* **OBJECTIVE A**: Copy every line of the rows below that contains the word "Image".

* **QUOTED TEXT**:
···
The level-compressed trie [124], also known as LC trie, reduces a tree height and, therefore, the number of memory accesses needed to perform IP lookup. In addition, it reduces the required amount of memory to store the prefixes, in comparison with a multibit trie. The LC trie uses a combination of properties from the path-compressed, multibit trie, and disjoint tries. In fact, tree completion (as in a disjoint trie), bit expansion (as in a multibit trie), and path compression (as in a Patricia tree) techniques may be used to build an LC trie. This trie is a variable-stride multibit tree. It reduces the amount needed to build a tree by reducing unnecessary prefix expansions, by using variable stride sizes and path compression.
Figures 3.7, 3.8, and 3.9 show three steps in which an LC trie is built. First, a tree is completed, as Figure 3.7 shows.
Figure 3.6 Multibit trie representation. Each node has 2stride children.
Figure 3.7 Phase 1 of LC trie construction: selecting level 3 and performing leaf pushing.
Then, a stride size is selected to include a large number of prefixes at the selected prefix level (Figure 3.8). Once the stride is selected, the node is represented as a multibit trie.
Figure 3.8 Phase 2 of LC trie construction: multibit trie with stride 3.
After that step, the next compressed path is selected, as a new stride or as path compression. The main objective may be to reduce the tree height or memory. These steps are performed in the remaining uncompressed parts of the tree. Subtrees are compressed as a multibit or as a path-compressed trie separately from the compression of other subtrees. Figure 3.9 shows the resulting LC trie, where the stride size for the subtrees is three. Note that a stride size of four for the subtree at the (bottom) left would have reduced the number of memory accesses by one. However, at the expense using of more memory.
Figure 3.9 Final LC trie representation of the binary tree of Figure 3.2.
···
* **RECORDS FOR THIS EXERCISE**:
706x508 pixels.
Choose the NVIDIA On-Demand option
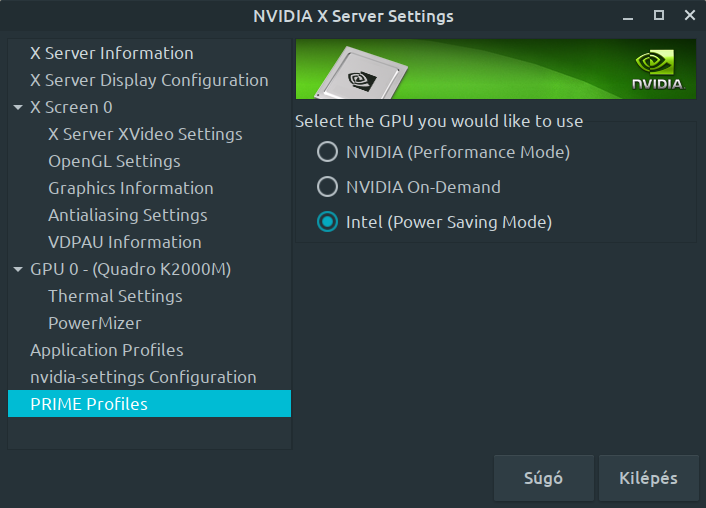[327, 187]
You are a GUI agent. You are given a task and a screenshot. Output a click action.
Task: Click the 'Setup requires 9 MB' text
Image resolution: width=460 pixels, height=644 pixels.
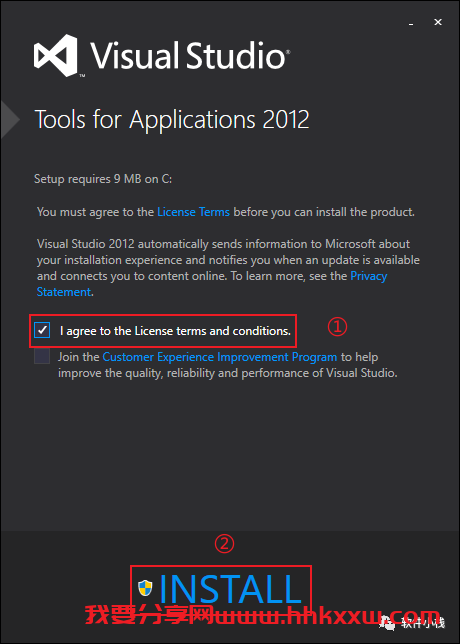pos(103,179)
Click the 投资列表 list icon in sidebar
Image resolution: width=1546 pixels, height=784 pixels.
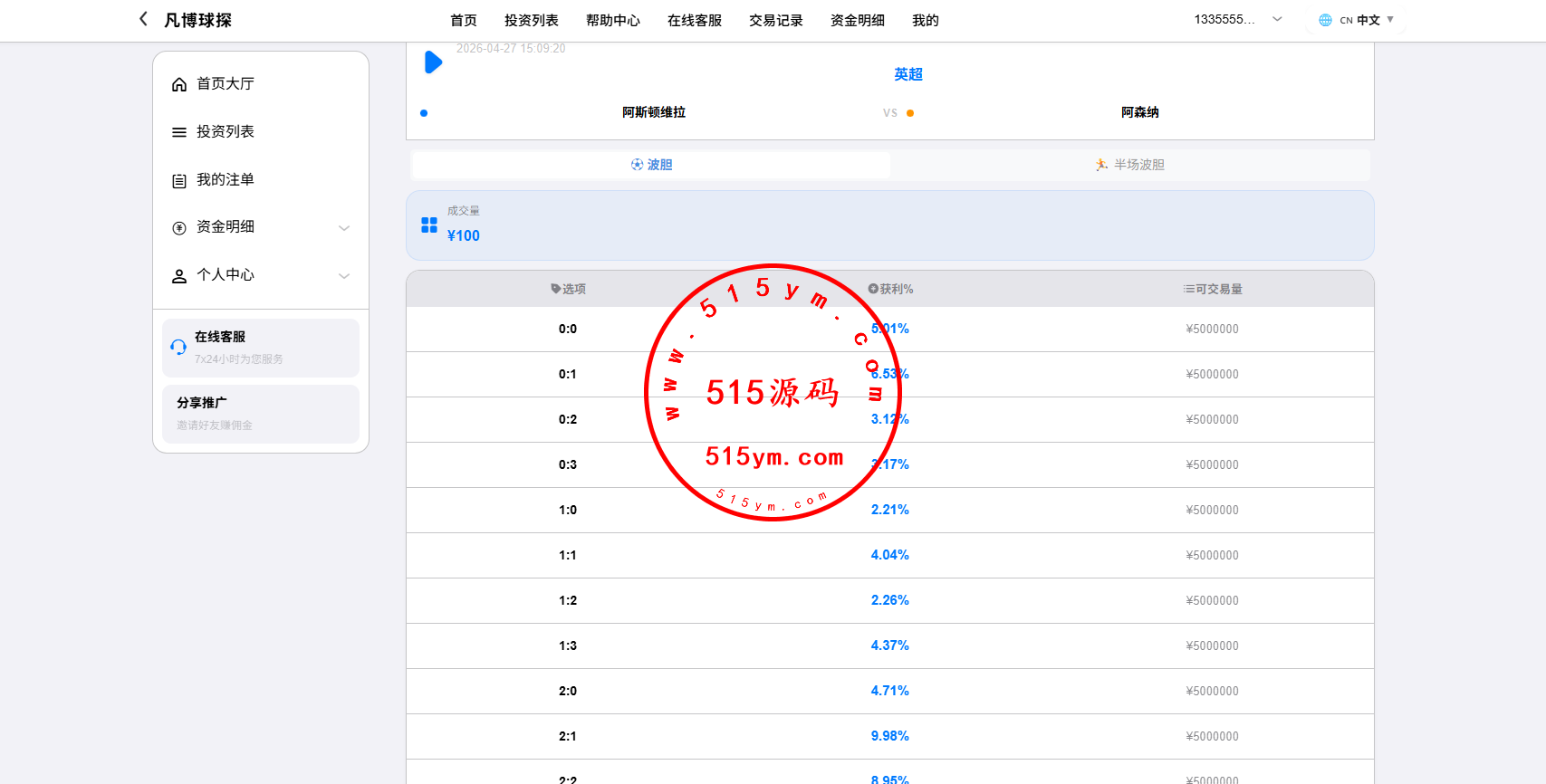point(179,132)
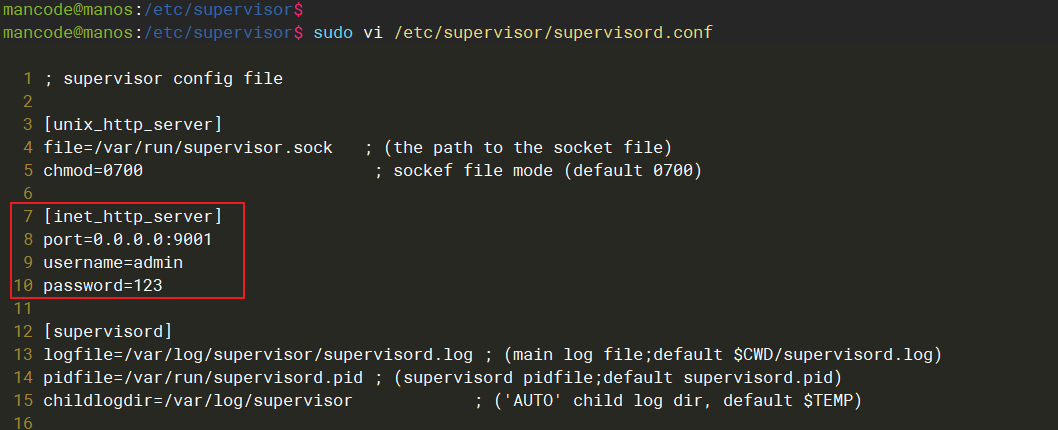
Task: Place cursor on [supervisord] section header
Action: coord(108,331)
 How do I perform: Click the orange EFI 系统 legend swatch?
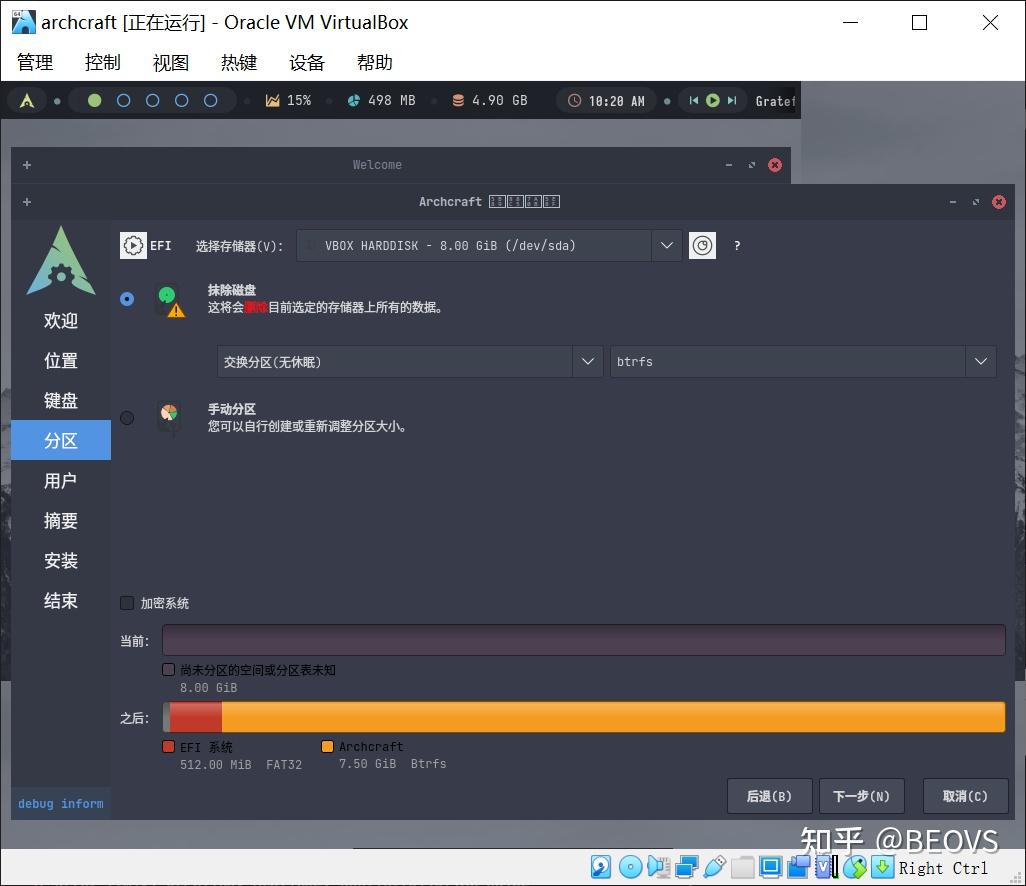[x=168, y=746]
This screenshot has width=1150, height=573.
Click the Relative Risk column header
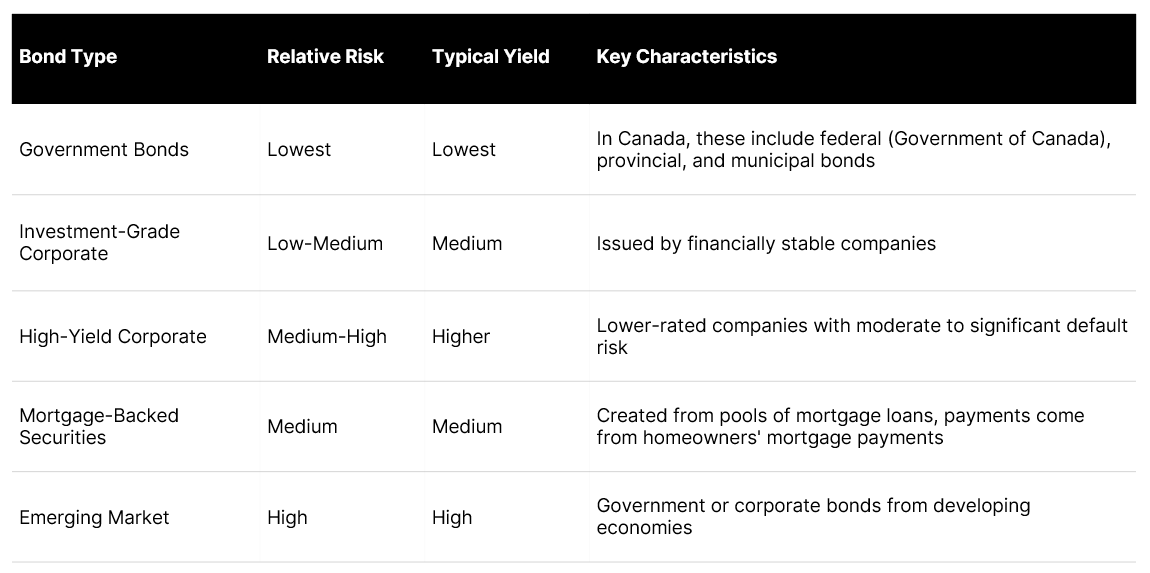point(325,57)
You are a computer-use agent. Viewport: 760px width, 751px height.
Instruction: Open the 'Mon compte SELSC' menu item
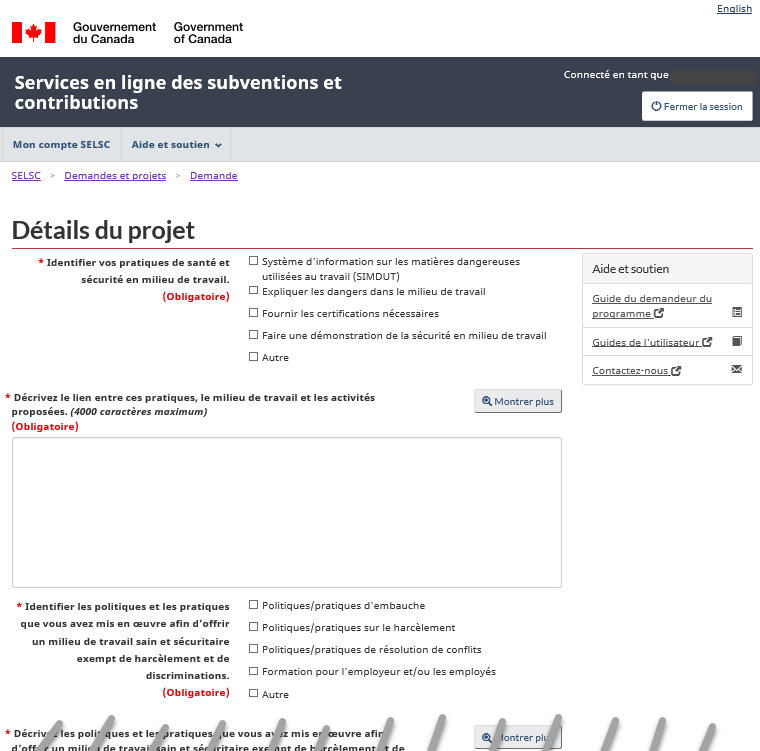(61, 145)
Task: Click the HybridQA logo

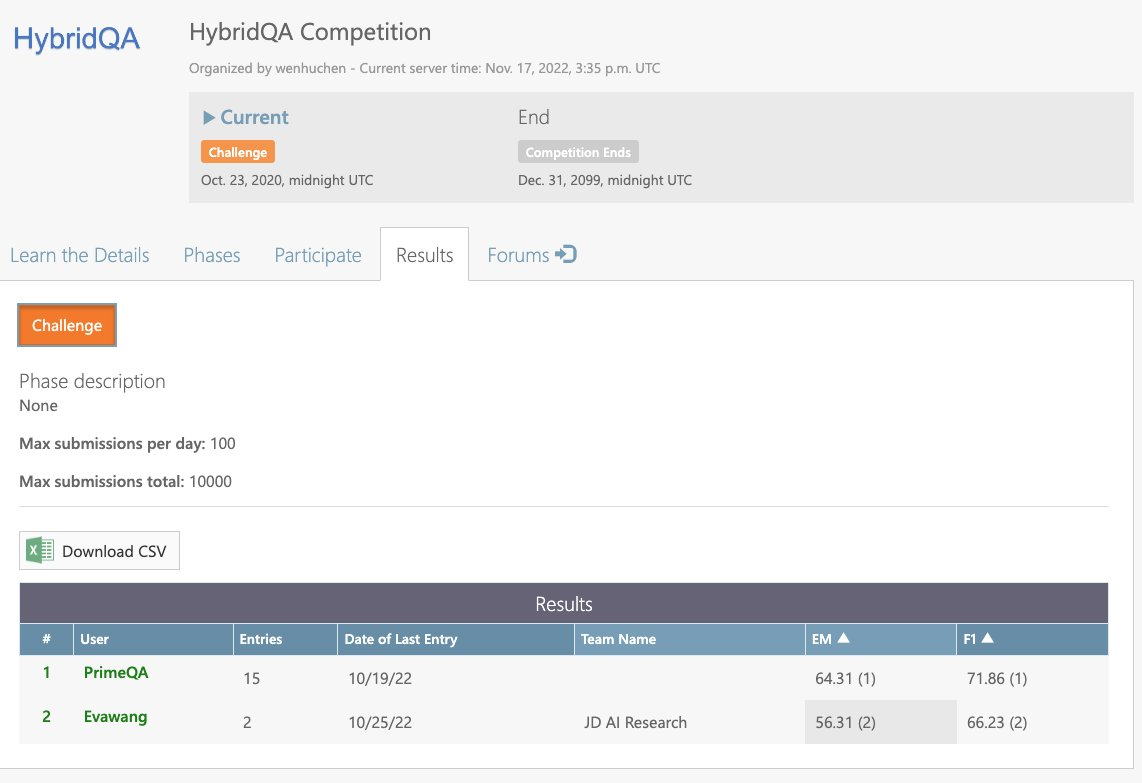Action: point(76,39)
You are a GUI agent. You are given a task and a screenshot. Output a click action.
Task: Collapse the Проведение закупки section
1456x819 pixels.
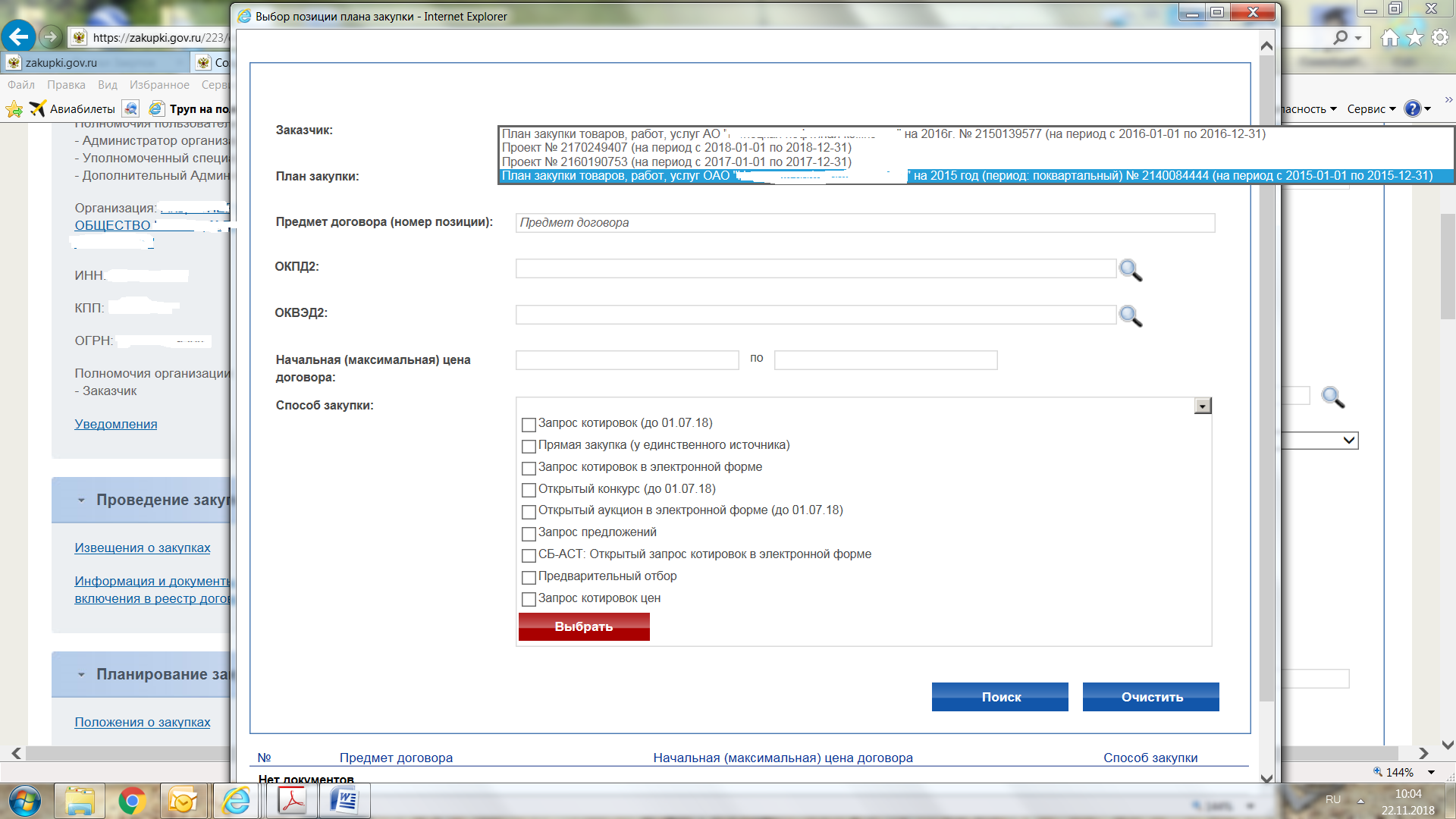point(81,500)
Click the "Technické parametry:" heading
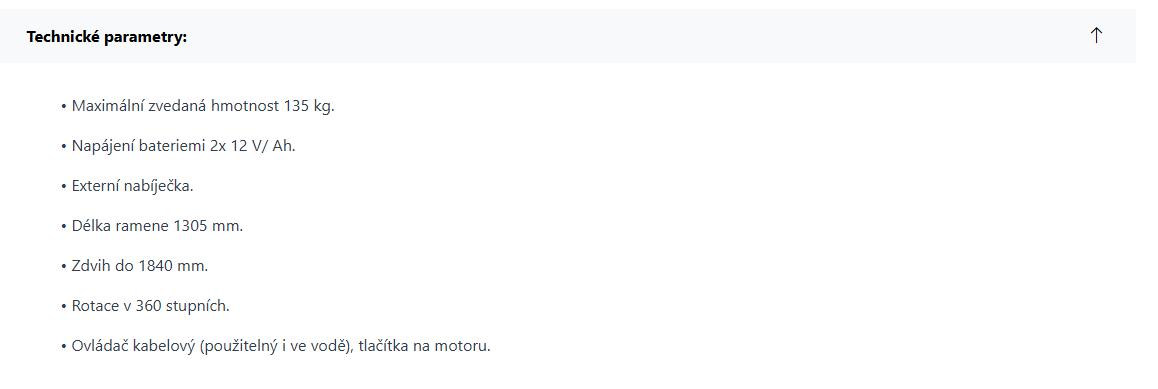The height and width of the screenshot is (389, 1158). click(107, 37)
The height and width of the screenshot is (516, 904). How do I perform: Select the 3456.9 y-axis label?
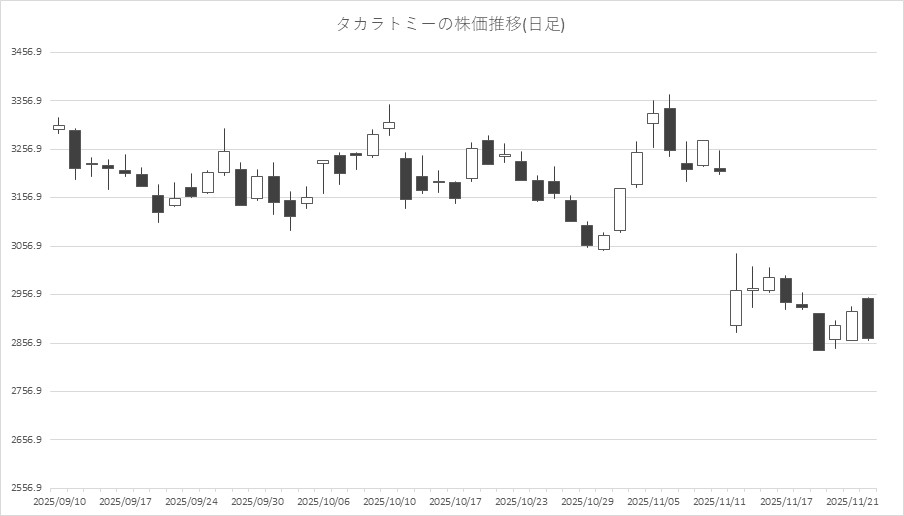click(x=26, y=52)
···
* **OBJECTIVE B**: In the passage on LC tries, what techniques does it say may be used to build an LC trie?

* **WRITTEN SOLUTION A**:
Image resolution: width=460 pixels, height=644 pixels.
Image resolution: width=1546 pixels, height=784 pixels.

* **WRITTEN SOLUTION B**:
- Tree completion (as in a disjoint trie)
- Bit expansion (as in a multibit trie)
- Path compression (as in a Patricia tree)